Myeloproliferative neoplasm with eosinophilia and T-lymphoblastic lymphoma with ETV6-LYN gene fusion

Myeloproliferative neoplasms (MPNs) are a heterogeneous group of clonal haematopoietic stem cell disorders characterised by proliferation and maturation of different myeloid cell lineages. Classical MPNs are largely characterised by somatic mutation of JAK2, CALR or occasionally MPL genes.1, 2 MPNs can develop from chromosomal translocations forming gene fusions, involving constitutive activation and aberrant expression of tyrosine kinase (TK).
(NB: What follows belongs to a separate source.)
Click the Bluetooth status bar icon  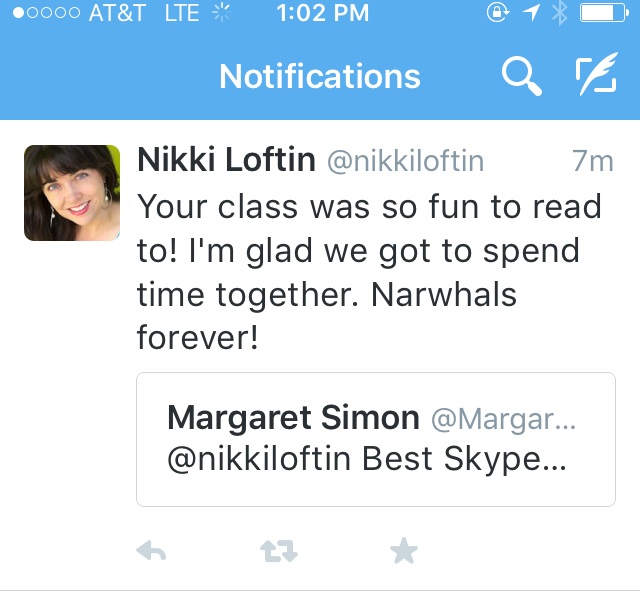[x=560, y=14]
Other than the BCR-ABL1 rearrangement in chronic myeloid leukaemia, gene fusions involving TK proto-oncogenes are rare in MPN but when detected, provide compelling disease-specific therapeutic targets.3 Myeloproliferative and lymphoid neoplasms with eosinophilia and specific TK gene fusions are a recently described, rare entity of clinical significance due to varying responsiveness to tyrosine kinase inhibitors (TKIs).4 The three cytogenetic categories identified, involving fusions of PDGFRA, PDGFRB or FGFR1 with different partner genes, are thought to affect a pluripotent stem cell and have variable presentation as MPN with eosinophilia, occasionally with a T-lymphoid disease component. Excellent response rates and long-term clinical outcomes have been reported with abnormalities of PDGFRA and PDGFRB treated with imatinib, whereas disorders with FGFR1 and JAK2 gene fusions are resistant to imatinib and other TKIs. We present a case of a disease fitting within this clinical and haematological spectrum, with a chromosomal rearrangement between chromosomes 8 and 12, bearing ETV6–LYN gene fusion.